Utilizing the power of OCR Model in Salesforce

What is Optical Character Recognition (OCR)?

OCR, or Optical Character Recognition, is a process of recognizing text inside images and converting it into an electronic form. These images could be of handwritten text, printed text like documents, receipts, name cards, etc., or even a natural scene photograph.

OCR technology has been applied to revolutionize the document management process. It is a method of digitizing the printed texts that are electronically storable, searchable and used in machine processes such as text to speech, machine translation, and text mining. OCR transforms the scanned images into fully searchable document with text content that can b recognized by the computers.

Einstein Platform Services

The use of AI has become increasingly prominent in business. More than six billion predictions are generated every day by Einstein AI capabilities embedded across Salesforce, putting the power of machine learning at the fingertips of millions of sales, service, marketing and commerce professionals. Einstein enables business users to be smarter and more productive, so they can spend time and resources on what matters most — their customers
Einstein Platform Services bring a wide variety of machine learning capabilities — such as image recognition, sentiment, intent and more — directly into Salesforce’s trusted and secure infrastructure. Using just a single line of code developers can deploy these services into any Salesforce page or build a reusable AI-powered Lightning Web Component Admins can then deploy to end users with just a few clicks. The other fact is developers don't need any model setup, training or data science skills to work on Einstein OCR.

One of the latest Einstein Platform Services include: Einstein Optical Character Recognition (OCR), which provides OCR (optical character recognition) models that detect alphanumeric text in images.

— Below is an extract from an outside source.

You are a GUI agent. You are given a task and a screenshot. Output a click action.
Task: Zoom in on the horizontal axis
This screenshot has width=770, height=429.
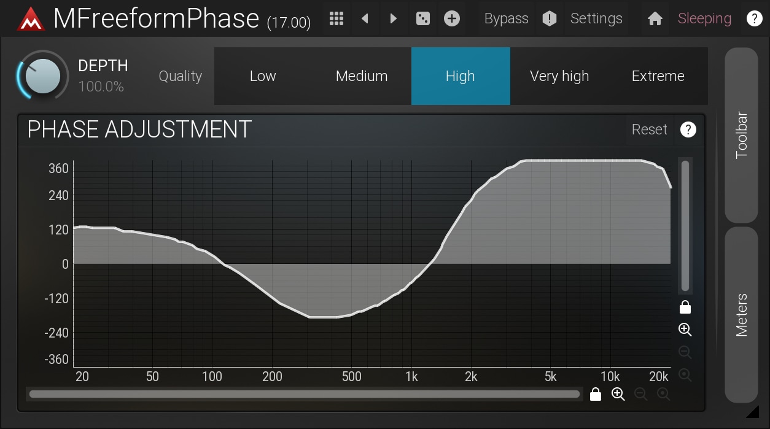[x=618, y=395]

Einstein Optical Character Recognition (OCR) :

Einstein Optical Character Recognition (OCR) leverages computer vision to analyze documents and extract the relevant information, making repetitive tasks like data entry more efficient. For example, a developer can build OCR into a Lightning Web Component to enable sales reps to easily upload a business card from a prospect and automatically analyze the unstructured data from the image file, translate that data into text and extract information that can then be updated in the corresponding Salesforce record.

You can access the models from a single REST API endpoint. Each model is used for specific use cases, such as business card scanning, product lookup, and digitizing documents and tables.

When you call the API, you send in an image and the JSON response contains various elements based on the value of the task parameter:

·String of alphanumeric characters that the model predicts.

·Confidence (probability) that the detected bounding box contains text.

·XY coordinates for the location of the character string within the image (also called a bounding box).

·For tabular data, the table row and column in which the text is located.

·For business cards, the entity type of the detected text such as ORG, PERSON, and so on.

Let’s see how we can use Business Card scanning capabilities for building smarter apps.

Scanning Business Card using Einstein OCR:

Usually, sales reps end up receiving many business cards from trade shows and conferences, entering this data in system manually isn’t one of the efficient ways. Also, studies have shown that most of the business cards received don’t get captured in Salesforce. With Einstein OCRModel’s capabilities, you can convert the physical business cards data into Salesforce record quickly and accurately. This can significantly increase your overall business flow/use case.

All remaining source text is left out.